This past Saturday, on a cool evening which was caused by the rains which had fallen earlier in the day, I decided to do something for fun so I headed up the stairs of my hall of residence to find some form of excitement to take off the boredom and annoyance of the evening (Arsenal had once again lost a match). After perambulating and roaming about through the various floors, looking for something to take the edge off, I finally settled at the topmost floor, in the room of one of my close friends, and picked out Chimamanda Adichie’s Purple Hibiscus from under his table. Now I had put off reading this book for quite a while until my need and craving for literature had finally driven me to seek out this book and enjoy its contents. Now Chimamanda is a splendid and awesome writer and I am forever jealous of her immense talent and the way she is able to imprint a lasting image on the mind with just her words. And as I read Purple Hibiscus, I found out that I was really going to enjoy this book because it touched on a topic I had written on before and I wanted to clarify on.
I wrote “BEATEN LIKE A WRECKING BALL” with the purpose of floating the point that physical correction was decaying and moral decadence increasing. I also enjoyed the humour in the title and the response I was hoping to get from the friend of mine who complained of her father beating her up. But as I delved into the pages of Purple Hibiscus, I began to see the downside of the correction which I had fought for with so much pride. I read the story of Kambili Ruth Achike and her deeply religious family, I read of the story of an extremist father who took discipline to the heights of physical abuse, I read of a family that was torn apart by extreme religion and an over-protective father, over-protective to a fault. This was a man who attributed every deviation from the path he had set for his family to an allure to the ways of the devil and that the culprits be punished severely for their sins. This was a man that threw fits of rage anytime he discovered that any member of his family came in contact with the heathen, a man that banned the heathen from stepping into his compound, a man so addicted to the Catholic faith that its ways swayed his judgement and reason like one intoxicated with strong wine. Eugene Achike was a man never to spare the rod when things go wrong, often scolding and even whipping his children when they came anything less that first position in their classes. He whipped his wife and children once when Kambili had broken the Eucharist fast because she had to eat before she could take her drugs. He poured hot water on the feet of his children after they omitted telling him that they shared the same house with his own father when they went on holiday to their aunt’s house, telling them they has walked in the path of sin and their feet deserved to be burnt. He beat his daughter into a coma for trying to idolize a memoir of her dead grandfather, a painting of her grandfather given to her by her cousin. He was a chronic wife beater, giving his wife the casual black eye and on two occasions, he beat her so bad she lost her pregnancies. His overbearing attitude and extremities lead to the ultimate break-up of his family, leading to a revolting son, a confused daughter and a vengeful wife.

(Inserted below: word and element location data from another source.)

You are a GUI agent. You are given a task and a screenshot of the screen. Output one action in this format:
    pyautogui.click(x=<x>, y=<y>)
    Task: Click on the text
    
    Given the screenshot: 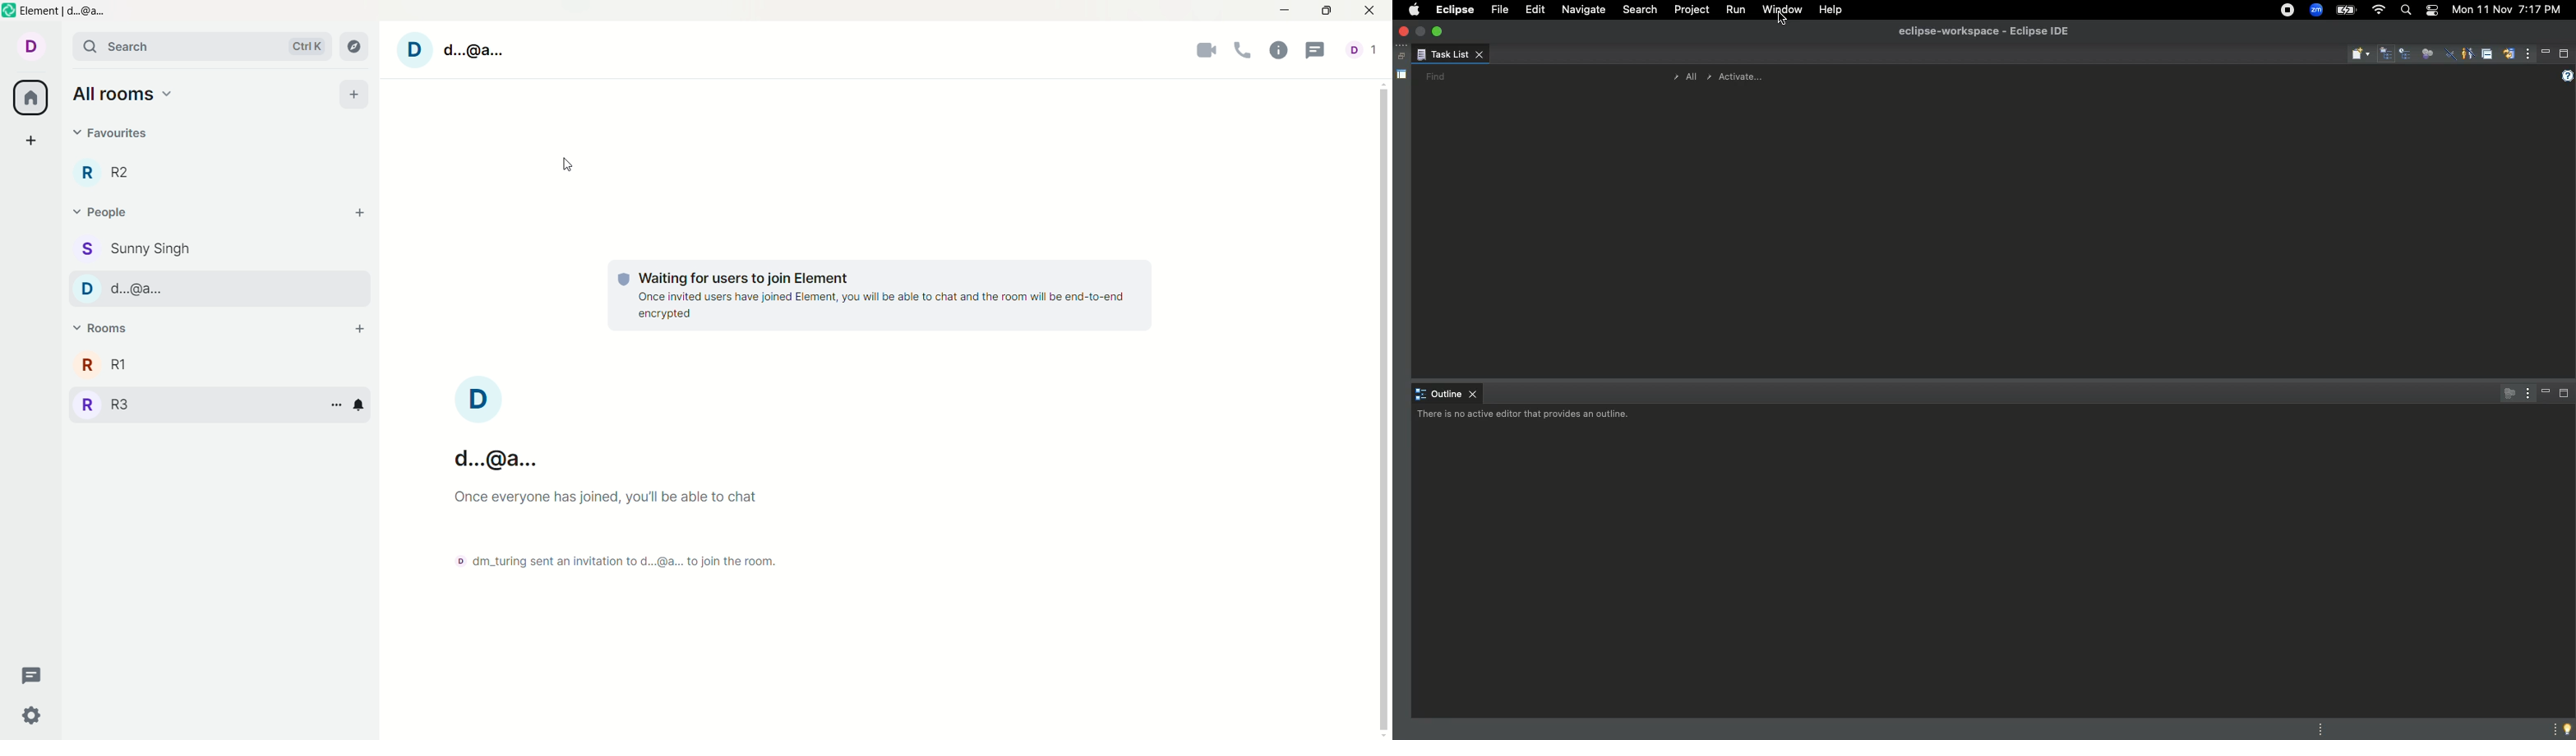 What is the action you would take?
    pyautogui.click(x=619, y=529)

After reading the book, I immediately thought of real life cases of physical abuse where parents with misguided intentions of correction put the lives of their children in jeopardy. My thoughts immediately flew to Quincy, a classmate of mine back when I was still in high school. Now, Quincy was an embodiment of physical abuse, the product of a manhandling father. It was rumoured that Quincy was a kleptomaniac and that while he sat in his father’s paint shop in the evenings after school and during the weekends, his quick and itchy fingers always made their way into his father’s money jar and he always incurred the wrath of his father. Quincy was very fair in complexion, his skin the colour of very ripe mangoes, and it was so obvious each time he received a beating from his father. The welts and injuries that ran across his body told tales of a father who had beaten his child senseless with canes, sticks, belts, wires and many more, countless number of times. They told of the brutality and animality which a father treated and raised his own son with. I saw Quincy’s father on a few occasions and the striking resemblance between them was unmistaken. I often wondered how a father could perpetrate such acts of wickedness to his own son. I have no real idea of what the school authorities thought of these acts and the numerous occasions I saw Quincy and his father walk up the stairs leading to the principal’s office, I always imagined the conversation that would take place, in my head and wished I could be there to witness the whole thing. I often observed Quincy from afar, never getting close to him so I would not be obliged to pour out the numerous questions that danced in my head each time I saw him. He was a sad, malnourished boy with eyes that carried in them sorrow that looked like overflowing rivers of water choking the happiness out of life itself. The malnourishment, I guessed, was part of his punishment and brought about his need to pilfer items to satisfy the pangs of hunger in him. He became the laughingstock of the class and when anyone wanted to point out the dirtiest person or the person who wore the worst clothes, Quincy’s name was always mentioned.
The idea of physical abuse has repulsed me to my very soul. Why someone would choose to harm their own child or any other child for that matter remains a mystery to me. The stories of Kambili and Quincy made me hate their fathers with a passion even to this day. I can never forgive anyone who would carry out such acts to children; they should be tied to a pole, flogged and then shot to death but then this is only the opinion of my over-imaginative and passionately angered mind. There are many ways to correct a child and if it has to come down to flogging which should be a last resort, then flog them as humans and not as stubborn animals, not to talk of a wrecking ball.